In his Twitter account, the president said that Cuban emigrants in North American territory, who this weekend expressed their desire to establish normal relations with the Caribbean nation, had to face manifestations of violence.
“Cuban émigrés who build bridges of lov,e faced a hateful attack on their caravan in Miami. Is there no freedom of expression for those who demand an end to genocide? A message tours the world: the blockade must end”, he wrote on the social network.
The day before, one of the promoters of the Puentes de Amor initiative, Carlos Lazo, denounced that the activity carried out in that city in the state of Florida in rejection of Washington’s siege against the Antillean Island, suffered attacks by fascist and intolerant individuals.
According to him, he told Prensa Latina, a small group of fanatics who only want blood and hatred for the Cuban people and do not want rapprochement between the two countries, “attacked our brothers as they left the caravan”.
In a video he explained that they threatened to kill and attacked one of the participants, while another was taken prisoner.
On previous occasions, activists have received attacks and threats, but according to Lazo nothing will silence the voices of the majority of the Cuban-American community that condemns the sanctions against the Caribbean nation and calls for the end of the blockade.
We have the right to express ourselves and to ask for the lifting of that siege, to demand the reopening of the Washington embassy in Havana, that the family reunification program be restored and that remittances be sent, he said.

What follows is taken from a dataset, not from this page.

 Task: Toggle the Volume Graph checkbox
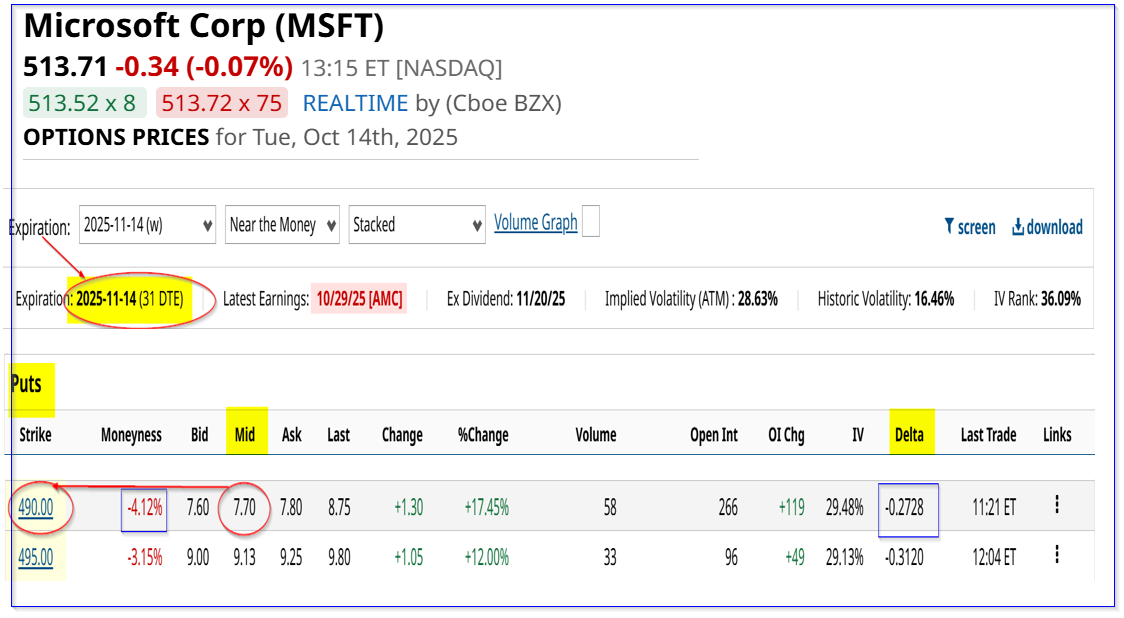coord(591,222)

He added that the caravans will continue and that next Sunday they will carry on their activities.
More than 15 cities in the United States welcomed this weekend initiatives against the economic blockade of Cuba, almost on the threshold of the vote in the General Assembly of Nations for a resolution against that unilateral measure, on June 23.
This policy caused the Antillean country, only in the period between April 2019 and December 2020, losses of more than nine billion dollars.